- THE INPUT
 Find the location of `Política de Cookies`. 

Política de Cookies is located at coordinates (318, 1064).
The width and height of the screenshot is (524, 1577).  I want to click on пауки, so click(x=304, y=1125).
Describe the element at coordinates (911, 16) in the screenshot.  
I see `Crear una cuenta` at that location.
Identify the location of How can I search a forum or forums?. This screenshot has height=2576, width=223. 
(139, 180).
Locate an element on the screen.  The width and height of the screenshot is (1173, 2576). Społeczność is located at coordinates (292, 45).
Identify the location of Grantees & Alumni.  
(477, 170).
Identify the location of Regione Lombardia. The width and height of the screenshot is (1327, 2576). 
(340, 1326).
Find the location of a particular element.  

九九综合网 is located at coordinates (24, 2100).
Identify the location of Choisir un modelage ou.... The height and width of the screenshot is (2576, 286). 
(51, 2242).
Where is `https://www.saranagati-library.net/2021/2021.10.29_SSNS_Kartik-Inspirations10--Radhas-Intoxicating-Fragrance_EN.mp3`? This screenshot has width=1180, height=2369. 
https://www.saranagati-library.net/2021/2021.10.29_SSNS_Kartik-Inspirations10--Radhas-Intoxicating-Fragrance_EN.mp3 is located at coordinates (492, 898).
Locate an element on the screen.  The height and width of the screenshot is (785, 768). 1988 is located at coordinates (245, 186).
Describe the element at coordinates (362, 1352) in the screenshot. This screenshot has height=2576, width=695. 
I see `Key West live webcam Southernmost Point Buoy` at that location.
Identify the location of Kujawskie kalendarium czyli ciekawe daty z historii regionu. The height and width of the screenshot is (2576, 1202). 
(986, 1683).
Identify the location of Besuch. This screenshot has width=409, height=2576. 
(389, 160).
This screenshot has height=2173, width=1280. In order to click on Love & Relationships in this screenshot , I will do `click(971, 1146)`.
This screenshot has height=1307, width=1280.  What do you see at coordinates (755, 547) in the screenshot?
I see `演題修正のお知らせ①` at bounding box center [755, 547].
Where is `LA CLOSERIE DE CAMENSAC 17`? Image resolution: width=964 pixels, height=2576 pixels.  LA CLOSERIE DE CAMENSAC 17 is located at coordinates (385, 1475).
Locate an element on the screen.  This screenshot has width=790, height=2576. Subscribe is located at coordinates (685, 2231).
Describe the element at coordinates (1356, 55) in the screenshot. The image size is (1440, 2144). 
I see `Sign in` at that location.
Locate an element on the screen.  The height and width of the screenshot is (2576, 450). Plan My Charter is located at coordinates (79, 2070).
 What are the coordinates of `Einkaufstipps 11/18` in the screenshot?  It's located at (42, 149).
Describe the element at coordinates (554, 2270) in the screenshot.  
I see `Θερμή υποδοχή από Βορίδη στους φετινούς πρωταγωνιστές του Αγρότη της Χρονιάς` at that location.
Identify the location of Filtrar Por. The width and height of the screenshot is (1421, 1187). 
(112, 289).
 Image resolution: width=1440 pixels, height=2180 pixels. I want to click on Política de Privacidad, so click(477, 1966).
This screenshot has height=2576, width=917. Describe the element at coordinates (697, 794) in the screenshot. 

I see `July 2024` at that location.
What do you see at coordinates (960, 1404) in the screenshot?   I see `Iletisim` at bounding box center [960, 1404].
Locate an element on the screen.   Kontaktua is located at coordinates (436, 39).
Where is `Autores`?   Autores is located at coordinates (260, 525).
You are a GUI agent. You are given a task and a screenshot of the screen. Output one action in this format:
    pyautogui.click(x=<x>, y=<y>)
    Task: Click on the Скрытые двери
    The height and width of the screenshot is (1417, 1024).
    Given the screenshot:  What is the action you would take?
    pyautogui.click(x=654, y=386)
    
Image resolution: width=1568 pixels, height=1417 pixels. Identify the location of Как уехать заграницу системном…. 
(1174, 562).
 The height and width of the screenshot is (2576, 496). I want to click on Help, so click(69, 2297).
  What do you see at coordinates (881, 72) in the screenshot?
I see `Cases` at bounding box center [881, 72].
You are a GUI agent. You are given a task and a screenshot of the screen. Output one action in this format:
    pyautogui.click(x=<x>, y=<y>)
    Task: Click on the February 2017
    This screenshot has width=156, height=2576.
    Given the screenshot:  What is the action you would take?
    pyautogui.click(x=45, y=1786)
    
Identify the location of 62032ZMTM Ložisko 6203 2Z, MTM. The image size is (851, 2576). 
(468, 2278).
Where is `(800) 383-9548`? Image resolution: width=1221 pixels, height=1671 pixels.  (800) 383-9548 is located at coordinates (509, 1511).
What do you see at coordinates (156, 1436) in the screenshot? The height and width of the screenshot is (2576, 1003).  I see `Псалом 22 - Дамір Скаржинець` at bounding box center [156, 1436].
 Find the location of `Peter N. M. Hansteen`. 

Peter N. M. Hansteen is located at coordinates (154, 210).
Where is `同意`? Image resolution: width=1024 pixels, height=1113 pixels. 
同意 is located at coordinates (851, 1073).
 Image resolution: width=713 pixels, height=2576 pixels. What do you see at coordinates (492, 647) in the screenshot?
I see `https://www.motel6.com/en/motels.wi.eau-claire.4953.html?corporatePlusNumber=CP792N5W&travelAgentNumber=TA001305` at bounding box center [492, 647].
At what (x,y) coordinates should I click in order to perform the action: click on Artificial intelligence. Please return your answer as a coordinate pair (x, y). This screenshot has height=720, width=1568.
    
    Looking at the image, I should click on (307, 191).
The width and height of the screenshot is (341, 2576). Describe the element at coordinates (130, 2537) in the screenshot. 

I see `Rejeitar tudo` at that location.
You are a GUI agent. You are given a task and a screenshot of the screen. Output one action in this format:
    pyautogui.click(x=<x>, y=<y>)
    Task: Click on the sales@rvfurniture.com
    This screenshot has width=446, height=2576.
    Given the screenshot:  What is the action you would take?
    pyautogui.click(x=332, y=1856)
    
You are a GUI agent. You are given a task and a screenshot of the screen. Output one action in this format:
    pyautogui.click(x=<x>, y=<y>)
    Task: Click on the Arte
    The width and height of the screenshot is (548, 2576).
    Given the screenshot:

- THE REQUEST
Copy out the data above verbatim, line for line, from start to finish.

- RESULT OF THIS EXERCISE
 Find the location of `Política de Cookies`. 

Política de Cookies is located at coordinates (318, 1064).
The width and height of the screenshot is (524, 1577).  I want to click on пауки, so click(x=304, y=1125).
Describe the element at coordinates (911, 16) in the screenshot.  
I see `Crear una cuenta` at that location.
Identify the location of How can I search a forum or forums?. This screenshot has height=2576, width=223. 
(139, 180).
Locate an element on the screen.  The width and height of the screenshot is (1173, 2576). Społeczność is located at coordinates (292, 45).
Identify the location of Grantees & Alumni.  
(477, 170).
Identify the location of Regione Lombardia. The width and height of the screenshot is (1327, 2576). 
(340, 1326).
Find the location of a particular element.  

九九综合网 is located at coordinates (24, 2100).
Identify the location of Choisir un modelage ou.... The height and width of the screenshot is (2576, 286). 
(51, 2242).
Where is `https://www.saranagati-library.net/2021/2021.10.29_SSNS_Kartik-Inspirations10--Radhas-Intoxicating-Fragrance_EN.mp3`? This screenshot has width=1180, height=2369. 
https://www.saranagati-library.net/2021/2021.10.29_SSNS_Kartik-Inspirations10--Radhas-Intoxicating-Fragrance_EN.mp3 is located at coordinates (492, 898).
Locate an element on the screen.  The height and width of the screenshot is (785, 768). 1988 is located at coordinates (245, 186).
Describe the element at coordinates (362, 1352) in the screenshot. This screenshot has height=2576, width=695. 
I see `Key West live webcam Southernmost Point Buoy` at that location.
Identify the location of Kujawskie kalendarium czyli ciekawe daty z historii regionu. The height and width of the screenshot is (2576, 1202). 
(986, 1683).
Identify the location of Besuch. This screenshot has width=409, height=2576. 
(389, 160).
This screenshot has height=2173, width=1280. In order to click on Love & Relationships in this screenshot , I will do `click(971, 1146)`.
This screenshot has height=1307, width=1280.  What do you see at coordinates (755, 547) in the screenshot?
I see `演題修正のお知らせ①` at bounding box center [755, 547].
Where is `LA CLOSERIE DE CAMENSAC 17`? Image resolution: width=964 pixels, height=2576 pixels.  LA CLOSERIE DE CAMENSAC 17 is located at coordinates (385, 1475).
Locate an element on the screen.  This screenshot has width=790, height=2576. Subscribe is located at coordinates (685, 2231).
Describe the element at coordinates (1356, 55) in the screenshot. The image size is (1440, 2144). 
I see `Sign in` at that location.
Locate an element on the screen.  The height and width of the screenshot is (2576, 450). Plan My Charter is located at coordinates (79, 2070).
 What are the coordinates of `Einkaufstipps 11/18` in the screenshot?  It's located at (42, 149).
Describe the element at coordinates (554, 2270) in the screenshot.  
I see `Θερμή υποδοχή από Βορίδη στους φετινούς πρωταγωνιστές του Αγρότη της Χρονιάς` at that location.
Identify the location of Filtrar Por. The width and height of the screenshot is (1421, 1187). 
(112, 289).
 Image resolution: width=1440 pixels, height=2180 pixels. I want to click on Política de Privacidad, so click(477, 1966).
This screenshot has height=2576, width=917. Describe the element at coordinates (697, 794) in the screenshot. 

I see `July 2024` at that location.
What do you see at coordinates (960, 1404) in the screenshot?   I see `Iletisim` at bounding box center [960, 1404].
Locate an element on the screen.   Kontaktua is located at coordinates (436, 39).
Where is `Autores`?   Autores is located at coordinates (260, 525).
You are a GUI agent. You are given a task and a screenshot of the screen. Output one action in this format:
    pyautogui.click(x=<x>, y=<y>)
    Task: Click on the Скрытые двери
    The height and width of the screenshot is (1417, 1024).
    Given the screenshot:  What is the action you would take?
    pyautogui.click(x=654, y=386)
    
Image resolution: width=1568 pixels, height=1417 pixels. Identify the location of Как уехать заграницу системном…. 
(1174, 562).
 The height and width of the screenshot is (2576, 496). I want to click on Help, so click(69, 2297).
  What do you see at coordinates (881, 72) in the screenshot?
I see `Cases` at bounding box center [881, 72].
You are a GUI agent. You are given a task and a screenshot of the screen. Output one action in this format:
    pyautogui.click(x=<x>, y=<y>)
    Task: Click on the February 2017
    This screenshot has width=156, height=2576.
    Given the screenshot:  What is the action you would take?
    pyautogui.click(x=45, y=1786)
    
Identify the location of 62032ZMTM Ložisko 6203 2Z, MTM. The image size is (851, 2576). 
(468, 2278).
Where is `(800) 383-9548`? Image resolution: width=1221 pixels, height=1671 pixels.  (800) 383-9548 is located at coordinates (509, 1511).
What do you see at coordinates (156, 1436) in the screenshot? The height and width of the screenshot is (2576, 1003).  I see `Псалом 22 - Дамір Скаржинець` at bounding box center [156, 1436].
 Find the location of `Peter N. M. Hansteen`. 

Peter N. M. Hansteen is located at coordinates (154, 210).
Where is `同意`? Image resolution: width=1024 pixels, height=1113 pixels. 
同意 is located at coordinates (851, 1073).
 Image resolution: width=713 pixels, height=2576 pixels. What do you see at coordinates (492, 647) in the screenshot?
I see `https://www.motel6.com/en/motels.wi.eau-claire.4953.html?corporatePlusNumber=CP792N5W&travelAgentNumber=TA001305` at bounding box center [492, 647].
At what (x,y) coordinates should I click in order to perform the action: click on Artificial intelligence. Please return your answer as a coordinate pair (x, y). This screenshot has height=720, width=1568.
    
    Looking at the image, I should click on (307, 191).
The width and height of the screenshot is (341, 2576). Describe the element at coordinates (130, 2537) in the screenshot. 

I see `Rejeitar tudo` at that location.
You are a GUI agent. You are given a task and a screenshot of the screen. Output one action in this format:
    pyautogui.click(x=<x>, y=<y>)
    Task: Click on the sales@rvfurniture.com
    This screenshot has width=446, height=2576.
    Given the screenshot:  What is the action you would take?
    pyautogui.click(x=332, y=1856)
    
You are a GUI agent. You are given a task and a screenshot of the screen. Output one action in this format:
    pyautogui.click(x=<x>, y=<y>)
    Task: Click on the Arte
    The width and height of the screenshot is (548, 2576).
    Given the screenshot:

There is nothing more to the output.